**What you should do:**
Within the records below, reproduce without change the lines from the line that has "You are a GUI" through the line that has "Task: Jump to What you'll need to apply", and only those.
-------- Records to use --------
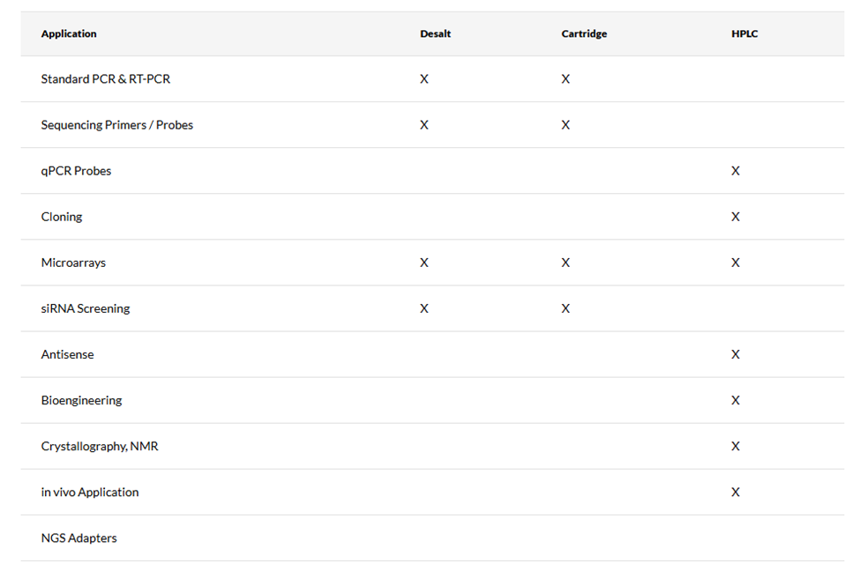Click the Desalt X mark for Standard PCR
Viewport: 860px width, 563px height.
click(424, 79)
--------
-------- Records to use --------
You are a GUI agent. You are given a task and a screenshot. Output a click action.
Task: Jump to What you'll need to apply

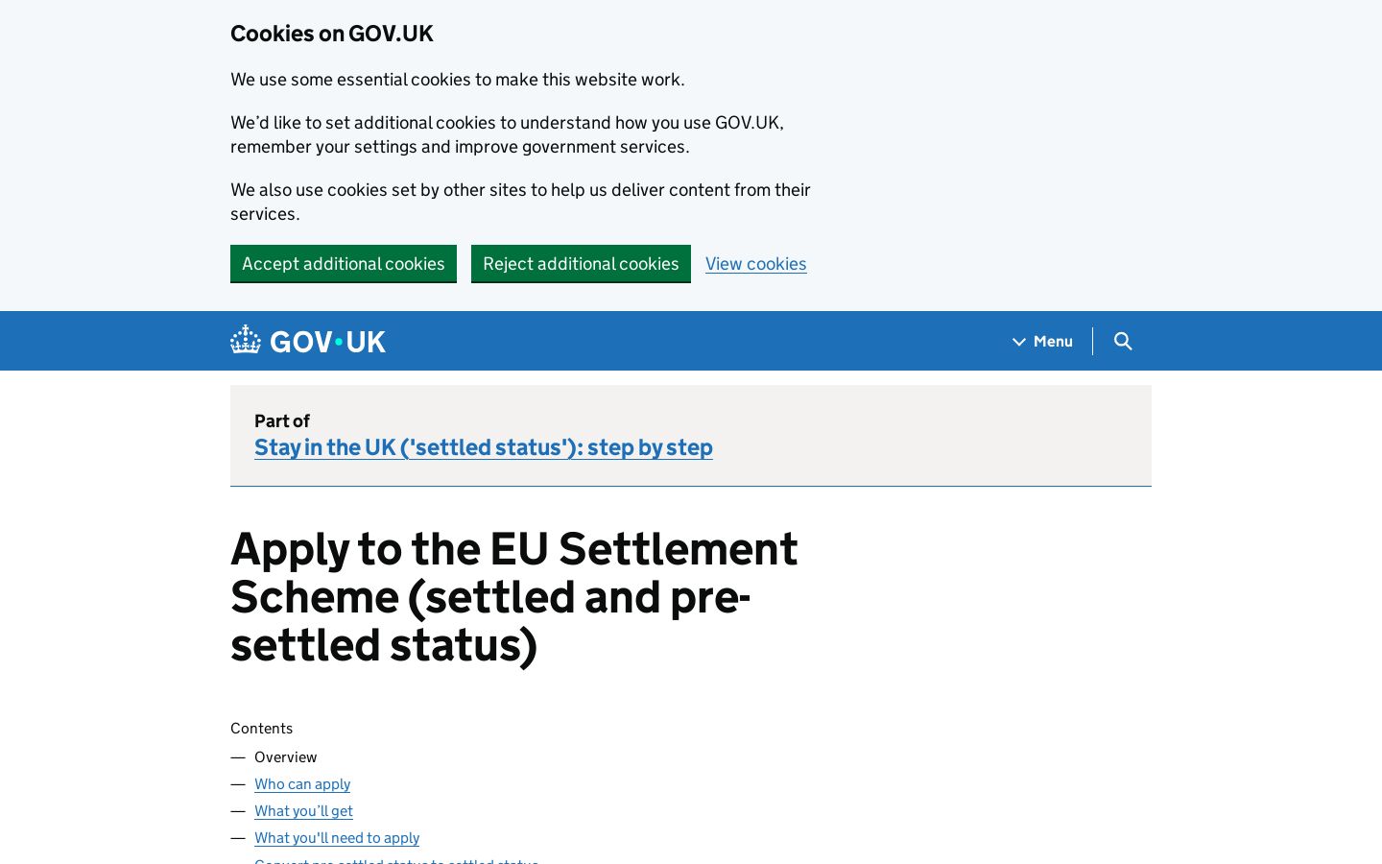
--------
**Answer box:**
You are a GUI agent. You are given a task and a screenshot. Output a click action.
Task: Jump to What you'll need to apply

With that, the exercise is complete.